The FPU, as explained above, is shared between two cores. To allow such a configuration, AMD has adopted a coprocessor arrangement. The unified FP scheduler manages both threads, and when the execution is completed, the parent core is advised. Two of the pipelines consist of Fused Multiply-Accumulate (FMAC) which, in the four operand form adopted by AMD, can be described as follows with the arrow representing a store operation: A ← B + C x D. The upcoming processors from Intel are also going to feature FMA pipes, however they are going to be in the three operand, or destructive form, like this: A ← A + B x C. Obviously, keeping A unmodified has its advantages. If it needs to be used for other operations, it will need to be copied over to other registers before doing an FMA3 operation, thus adding more instructions. To maintain compatibility, AMD will also support the three operand form in the next core, dubbed Piledriver. The other two pipelines in the coprocessor are actually integer pipelines, which can also work with 128-bit operands for the SSE instructions. They take care of the operations in the XOP instruction set as well, which along with FMA4, forms what was originally supposed to be SSE5, first proposed by AMD back in 2007. Once again the reason for this change is to have a better compatibility with Intel's instruction set. XOP contains integer vector operations such as multiply-accumulate, compare, shift, rotate, permute, and more. So there is a great opportunity for developers to get tremendous boosts in speed with these new SIMD instructions.
Then there is the 16-way unified L2 cache, 2MB in size. Since it is shared between two cores on eight, the core on which a given thread is scheduled might affect peformance; if two threads of a program are in the same module, they will share their L2, otherwise they have to rely on the slower L3. The Windows scheduler is obviously not aware of such a detail of the implementation, but supposedly the Windows 8 developer preview shows some benefits due to its better scheduler. What is important to note also is that unlike the L1 cache, the L2 is exclusive in regard to its higher sibling which results in a total of 16MB of data. Additionally, the 8-way L2 translation lookaside buffer, used to do the conversion between virtual and physical memory addresses, has 1024 entries and services both the instruction and data requests. Finally, there are data prefetchers which try to predict data use and bring it into cache ahead of when the processor executes the load.
The integrated northbridge has also been redesigned. After the synchronization between the four modules, the requests are sent to either the L3 cache or the memory and the rest of the system via the HT link. There are also two Advanced Programmable Interrupt Controllers (APIC).
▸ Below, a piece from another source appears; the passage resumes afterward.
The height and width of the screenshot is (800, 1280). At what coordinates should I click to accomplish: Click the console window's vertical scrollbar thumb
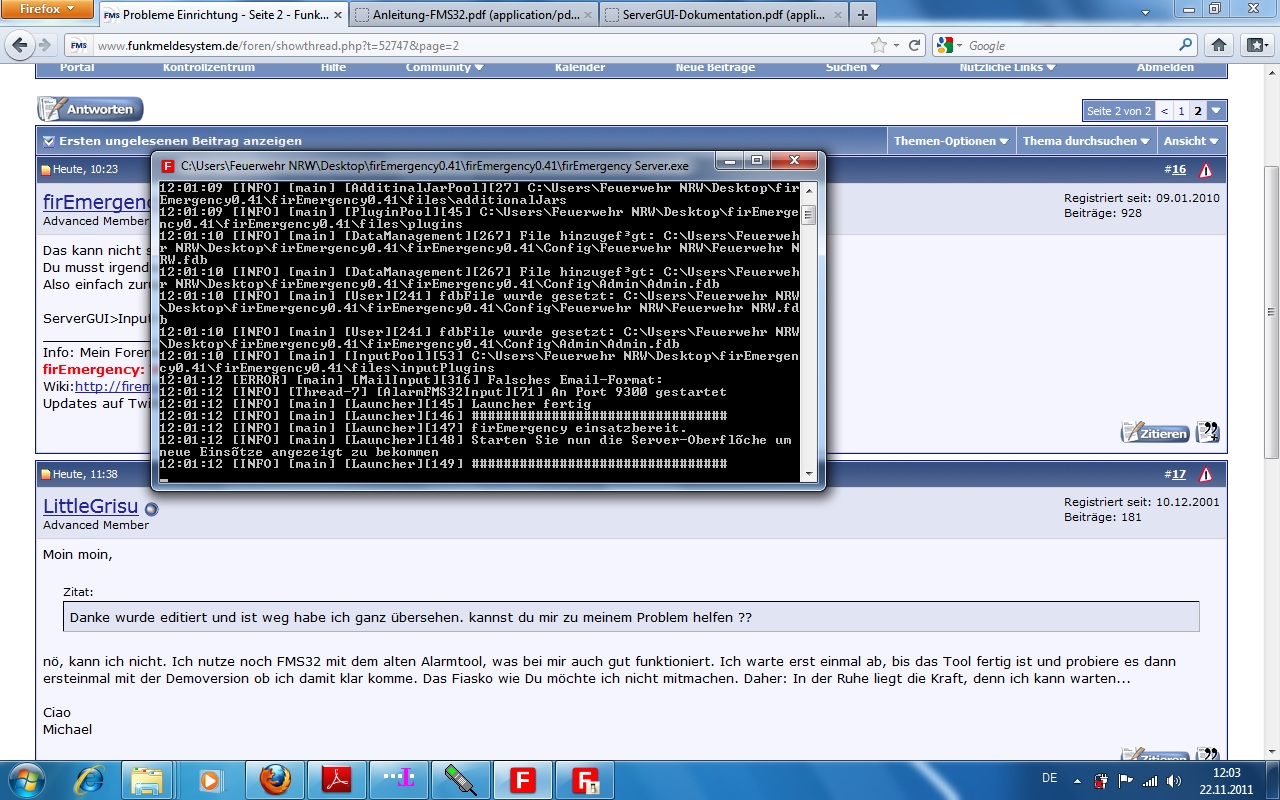click(x=808, y=215)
There is also an Application Power Management (APM) module somewhere in there which measures the TDP headroom for the Turbo Core 2.0. If there is enough of it, all cores can get a 300MHz increase, significantly boosting the performance. This case happens when an application uses more than four cores, but doesn't load them up to 100%. The major difference with the previous version seen in the Thuban die is the addition of a second Turbo mode. If no more than half of the cores are active, the unused modules can go into C6 state and allow the others to level up another 300MHz, for a total of 600MHz on the FX-8150. On the FX-8120 model, this ramps up to 900MHz higher than stock! Again, there is a small hiccup with the current Windows scheduler; if the threads are not running on the right modules, this Turbo mode won't work. Hopefully a patch to the Windows 7 scheduler will soon arrive.
That C6 state implies power gating the whole unused module. First, after a predetermined period of inactivity, the L2 cache is flushed and the register's content is saved. Then, some FETs essentially isolate the module from the ground. To resume, they close back the loop and the execution context is restored from the saved space. There is also some clock gating going on in the modules, which is essentially bringing the frequency down to zero, but at a more granular level. Some parts of the northbridge can also be power gated if not used.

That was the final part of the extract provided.